Por Luís Francisco Jardim e Silvia Hachiya, sócios do Barros Pimentel, Alcantara Gil e Rodriguez Advogados

14 de September de 2020 8h

Em meados de 2020, veículos de imprensa noticiaram que o JP Morgan, um dos maiores e mais tradicionais bancos mundiais, realizou seu primeiro investimento em uma startup na América Latina, na indústria de pagamentos. Afinal, como compatibilizar esse investimento, feito por uma entidade atuante em área fortemente regulada, com a ideia de informalidade usualmente associada às startups?

Uma startup é usualmente caracterizada como uma empresa de inovação, que busca modelo de negócios repetível e escalável, atuando em cenário de incertezas. Esse cenário incerto, intrínseco à própria definição legal, conforme adotada pela LC 167/19, refere-se não só ao mercado, mas também à legislação aplicável, e decorre do caráter inovador e de crescimento rápido e não-orgânico exigido de uma startup.

Ser uma startup, entretanto, não significa ser informal. Nesse contexto de incertezas e aceleração, é indispensável mitigar os riscos da operação por meio da contratação de assessoria jurídica especializada que viabilize a celebração de instrumentos jurídicos entre a startup e seus stakeholders.

Inicialmente, deve-se optar pela segregação do patrimônio pessoal dos fundadores e da sociedade, e adotar regime fiscal compatível com as suas atividades. A criação dessa personalidade jurídica autônoma traz segurança jurídica aos fundadores, aos primeiros investidores e aos venture capitalists.

* MATERIAL FORNECIDO:
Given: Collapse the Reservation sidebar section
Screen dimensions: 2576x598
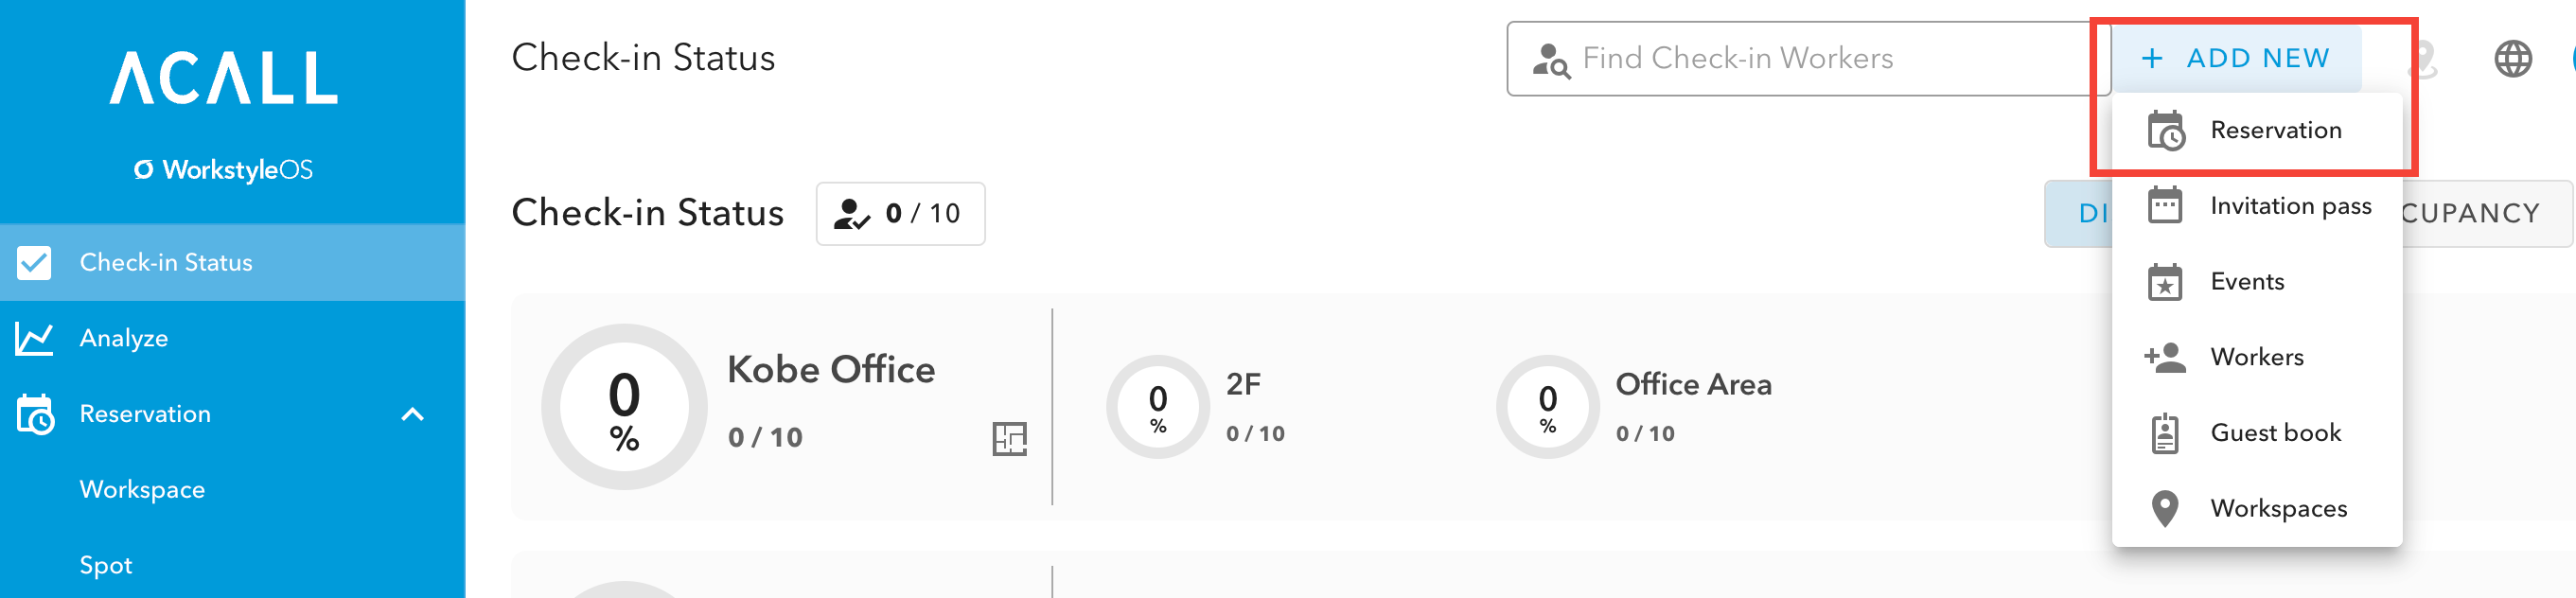Looking at the screenshot, I should (412, 414).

* TAREFA A: Reproduza o texto sobre startups de "Inicialmente, deve-se optar" até "aos venture capitalists.", inclusive, renomeando "fundadores" como "criadores".
* TAREFA B:
Responda com base no texto sobre startups:
(i) Qual banco fez seu primeiro investimento em uma startup na América Latina?
(ii) Em que indústria atuava a startup que recebeu esse investimento?
(iii) Qual lei complementar adota a definição legal de startup citada?
O material vem de outra fonte.

* RESPOSTA COMPLETA A:
Inicialmente, deve-se optar pela segregação do patrimônio pessoal dos criadores e da sociedade, e adotar regime fiscal compatível com as suas atividades. A criação dessa personalidade jurídica autônoma traz segurança jurídica aos criadores, aos primeiros investidores e aos venture capitalists.

* RESPOSTA COMPLETA B:
(i) O JP Morgan.
(ii) Na indústria de pagamentos.
(iii) A LC 167/19.